[Start of Attachment]

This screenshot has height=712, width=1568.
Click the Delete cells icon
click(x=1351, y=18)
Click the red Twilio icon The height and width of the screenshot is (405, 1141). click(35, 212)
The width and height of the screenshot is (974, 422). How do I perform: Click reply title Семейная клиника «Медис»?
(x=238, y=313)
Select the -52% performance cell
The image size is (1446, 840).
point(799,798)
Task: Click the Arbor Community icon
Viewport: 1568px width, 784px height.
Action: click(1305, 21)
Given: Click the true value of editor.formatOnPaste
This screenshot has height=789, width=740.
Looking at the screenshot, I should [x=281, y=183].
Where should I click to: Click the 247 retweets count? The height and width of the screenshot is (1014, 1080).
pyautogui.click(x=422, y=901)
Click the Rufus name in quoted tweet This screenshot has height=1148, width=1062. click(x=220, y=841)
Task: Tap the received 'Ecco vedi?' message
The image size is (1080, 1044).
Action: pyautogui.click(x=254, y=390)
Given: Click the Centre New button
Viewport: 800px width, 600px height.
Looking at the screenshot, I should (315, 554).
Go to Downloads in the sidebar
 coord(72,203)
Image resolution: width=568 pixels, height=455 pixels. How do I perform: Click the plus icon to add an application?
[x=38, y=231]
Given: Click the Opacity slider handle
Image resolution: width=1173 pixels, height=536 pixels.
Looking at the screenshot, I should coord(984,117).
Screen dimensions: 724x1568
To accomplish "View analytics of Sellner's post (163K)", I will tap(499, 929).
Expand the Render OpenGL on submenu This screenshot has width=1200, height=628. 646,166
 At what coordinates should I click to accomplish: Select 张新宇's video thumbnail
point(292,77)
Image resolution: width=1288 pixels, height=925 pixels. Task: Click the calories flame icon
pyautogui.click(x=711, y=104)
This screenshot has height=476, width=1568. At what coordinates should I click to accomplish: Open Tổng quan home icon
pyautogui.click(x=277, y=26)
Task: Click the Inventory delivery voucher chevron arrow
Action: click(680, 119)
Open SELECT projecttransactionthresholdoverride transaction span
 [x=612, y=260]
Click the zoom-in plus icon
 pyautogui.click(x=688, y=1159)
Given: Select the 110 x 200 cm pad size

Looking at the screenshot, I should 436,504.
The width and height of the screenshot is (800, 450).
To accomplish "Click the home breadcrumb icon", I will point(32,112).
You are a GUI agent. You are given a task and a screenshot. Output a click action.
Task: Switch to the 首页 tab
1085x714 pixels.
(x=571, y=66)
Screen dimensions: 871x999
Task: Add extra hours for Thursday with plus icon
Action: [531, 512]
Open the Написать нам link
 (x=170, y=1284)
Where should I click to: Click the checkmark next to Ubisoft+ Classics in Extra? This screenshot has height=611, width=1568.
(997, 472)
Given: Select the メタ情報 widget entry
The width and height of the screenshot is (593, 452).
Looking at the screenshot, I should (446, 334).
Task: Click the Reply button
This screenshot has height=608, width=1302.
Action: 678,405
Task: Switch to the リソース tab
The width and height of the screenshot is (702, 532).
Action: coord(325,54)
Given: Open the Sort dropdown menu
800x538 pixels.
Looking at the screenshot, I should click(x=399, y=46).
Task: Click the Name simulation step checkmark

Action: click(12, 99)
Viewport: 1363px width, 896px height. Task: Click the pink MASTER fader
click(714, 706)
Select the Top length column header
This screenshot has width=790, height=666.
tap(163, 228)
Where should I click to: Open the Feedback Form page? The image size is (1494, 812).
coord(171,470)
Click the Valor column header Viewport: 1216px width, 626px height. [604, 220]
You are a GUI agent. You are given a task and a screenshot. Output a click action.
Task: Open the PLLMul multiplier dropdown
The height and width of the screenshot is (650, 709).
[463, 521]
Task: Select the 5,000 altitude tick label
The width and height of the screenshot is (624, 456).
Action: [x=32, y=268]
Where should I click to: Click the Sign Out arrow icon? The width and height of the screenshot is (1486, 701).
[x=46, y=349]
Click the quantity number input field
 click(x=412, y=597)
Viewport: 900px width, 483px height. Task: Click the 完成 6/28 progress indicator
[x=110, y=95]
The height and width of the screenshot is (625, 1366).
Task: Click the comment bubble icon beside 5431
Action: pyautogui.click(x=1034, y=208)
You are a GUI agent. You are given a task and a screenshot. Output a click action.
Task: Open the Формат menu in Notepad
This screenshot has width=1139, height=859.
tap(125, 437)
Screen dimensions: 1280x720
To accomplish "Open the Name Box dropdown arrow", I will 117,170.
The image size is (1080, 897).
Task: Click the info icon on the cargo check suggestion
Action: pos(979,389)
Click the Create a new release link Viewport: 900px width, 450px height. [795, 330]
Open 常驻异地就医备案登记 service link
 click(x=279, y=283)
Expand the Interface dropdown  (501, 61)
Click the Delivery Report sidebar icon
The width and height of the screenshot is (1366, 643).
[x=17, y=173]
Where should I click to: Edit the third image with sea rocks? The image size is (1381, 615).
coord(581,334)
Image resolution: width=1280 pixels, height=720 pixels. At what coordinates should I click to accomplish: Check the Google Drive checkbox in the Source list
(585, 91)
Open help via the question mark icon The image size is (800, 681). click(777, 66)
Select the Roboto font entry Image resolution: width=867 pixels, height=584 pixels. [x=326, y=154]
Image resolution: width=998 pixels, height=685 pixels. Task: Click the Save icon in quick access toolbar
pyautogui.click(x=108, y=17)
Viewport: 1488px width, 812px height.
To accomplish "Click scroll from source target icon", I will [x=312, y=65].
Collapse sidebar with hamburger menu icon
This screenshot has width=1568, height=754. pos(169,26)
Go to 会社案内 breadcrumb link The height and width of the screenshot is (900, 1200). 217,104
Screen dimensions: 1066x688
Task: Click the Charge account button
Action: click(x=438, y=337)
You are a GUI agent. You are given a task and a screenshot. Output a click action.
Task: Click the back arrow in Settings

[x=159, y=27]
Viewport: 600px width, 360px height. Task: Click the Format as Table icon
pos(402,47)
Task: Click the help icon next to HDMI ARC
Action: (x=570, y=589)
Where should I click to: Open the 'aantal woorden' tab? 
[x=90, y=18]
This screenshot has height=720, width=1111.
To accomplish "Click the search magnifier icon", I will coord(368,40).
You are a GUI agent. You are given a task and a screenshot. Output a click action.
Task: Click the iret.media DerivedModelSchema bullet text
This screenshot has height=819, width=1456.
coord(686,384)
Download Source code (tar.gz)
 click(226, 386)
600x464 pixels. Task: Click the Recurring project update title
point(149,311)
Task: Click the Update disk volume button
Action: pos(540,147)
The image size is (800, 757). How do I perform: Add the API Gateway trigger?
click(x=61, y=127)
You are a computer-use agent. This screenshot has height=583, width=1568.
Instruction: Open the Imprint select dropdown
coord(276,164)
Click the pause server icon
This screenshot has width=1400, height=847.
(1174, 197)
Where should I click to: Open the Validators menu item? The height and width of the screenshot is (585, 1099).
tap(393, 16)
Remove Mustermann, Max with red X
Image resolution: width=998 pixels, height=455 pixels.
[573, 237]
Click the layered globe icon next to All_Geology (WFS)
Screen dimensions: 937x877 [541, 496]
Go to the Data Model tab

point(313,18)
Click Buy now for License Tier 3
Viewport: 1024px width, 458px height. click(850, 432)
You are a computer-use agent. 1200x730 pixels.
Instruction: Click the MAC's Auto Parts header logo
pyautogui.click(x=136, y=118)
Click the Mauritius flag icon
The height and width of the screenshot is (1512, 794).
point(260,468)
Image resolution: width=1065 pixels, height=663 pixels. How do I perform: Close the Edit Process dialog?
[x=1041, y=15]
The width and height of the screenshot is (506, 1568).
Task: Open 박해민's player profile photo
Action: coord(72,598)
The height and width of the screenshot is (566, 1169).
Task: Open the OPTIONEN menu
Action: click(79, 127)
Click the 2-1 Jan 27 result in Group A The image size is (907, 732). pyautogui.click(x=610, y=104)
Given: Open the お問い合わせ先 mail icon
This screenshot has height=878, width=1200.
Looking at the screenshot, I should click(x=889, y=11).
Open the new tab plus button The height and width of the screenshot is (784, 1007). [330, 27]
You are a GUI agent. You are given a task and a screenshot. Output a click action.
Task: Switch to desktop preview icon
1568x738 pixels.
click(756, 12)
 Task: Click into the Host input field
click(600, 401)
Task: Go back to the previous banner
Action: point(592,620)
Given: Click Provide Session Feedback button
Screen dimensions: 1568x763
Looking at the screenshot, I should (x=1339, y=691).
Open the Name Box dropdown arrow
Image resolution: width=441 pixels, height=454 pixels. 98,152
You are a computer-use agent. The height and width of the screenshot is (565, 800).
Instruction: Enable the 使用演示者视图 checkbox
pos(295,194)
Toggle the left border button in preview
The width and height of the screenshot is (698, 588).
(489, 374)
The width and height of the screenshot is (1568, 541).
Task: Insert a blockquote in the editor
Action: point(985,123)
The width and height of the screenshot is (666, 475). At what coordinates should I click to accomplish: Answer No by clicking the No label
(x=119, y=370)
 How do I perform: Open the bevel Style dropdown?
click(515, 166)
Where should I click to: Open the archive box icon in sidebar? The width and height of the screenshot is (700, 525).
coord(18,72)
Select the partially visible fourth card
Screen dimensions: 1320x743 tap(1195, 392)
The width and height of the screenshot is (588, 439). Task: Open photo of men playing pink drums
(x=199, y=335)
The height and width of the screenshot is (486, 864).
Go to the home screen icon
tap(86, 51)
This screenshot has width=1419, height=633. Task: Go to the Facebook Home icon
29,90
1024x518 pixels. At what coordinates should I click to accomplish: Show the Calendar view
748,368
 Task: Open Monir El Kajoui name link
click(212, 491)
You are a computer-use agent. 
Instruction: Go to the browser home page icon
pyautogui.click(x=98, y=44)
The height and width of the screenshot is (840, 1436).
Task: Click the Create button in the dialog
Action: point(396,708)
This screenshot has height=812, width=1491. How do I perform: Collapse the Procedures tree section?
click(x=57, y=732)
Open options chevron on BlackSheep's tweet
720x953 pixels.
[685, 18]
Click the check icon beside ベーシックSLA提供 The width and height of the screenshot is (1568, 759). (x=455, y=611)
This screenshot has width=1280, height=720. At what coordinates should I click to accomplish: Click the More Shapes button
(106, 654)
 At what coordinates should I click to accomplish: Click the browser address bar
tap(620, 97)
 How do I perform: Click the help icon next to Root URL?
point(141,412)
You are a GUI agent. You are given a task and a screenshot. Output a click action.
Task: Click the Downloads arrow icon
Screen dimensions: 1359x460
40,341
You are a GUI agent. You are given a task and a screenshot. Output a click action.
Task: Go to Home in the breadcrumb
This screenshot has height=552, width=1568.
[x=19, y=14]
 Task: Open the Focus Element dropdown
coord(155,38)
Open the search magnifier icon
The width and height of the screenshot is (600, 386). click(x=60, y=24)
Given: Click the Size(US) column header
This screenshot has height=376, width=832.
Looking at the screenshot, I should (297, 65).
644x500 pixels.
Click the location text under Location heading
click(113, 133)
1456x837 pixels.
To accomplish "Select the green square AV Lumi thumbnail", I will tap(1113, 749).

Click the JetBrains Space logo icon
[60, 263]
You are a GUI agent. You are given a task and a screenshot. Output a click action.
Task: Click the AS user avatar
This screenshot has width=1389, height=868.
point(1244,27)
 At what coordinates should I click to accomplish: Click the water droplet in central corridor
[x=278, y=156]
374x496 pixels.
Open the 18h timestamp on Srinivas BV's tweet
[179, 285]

[End of Attachment]

## What to produce
Only the lines from the first line of the records through the line with "Task: Click the Arbor Community icon" should be reproduced, exactly and with nothing added.

## Exercise response
This screenshot has height=712, width=1568.
Click the Delete cells icon
click(x=1351, y=18)
Click the red Twilio icon The height and width of the screenshot is (405, 1141). click(35, 212)
The width and height of the screenshot is (974, 422). How do I perform: Click reply title Семейная клиника «Медис»?
(x=238, y=313)
Select the -52% performance cell
The image size is (1446, 840).
point(799,798)
Task: Click the Arbor Community icon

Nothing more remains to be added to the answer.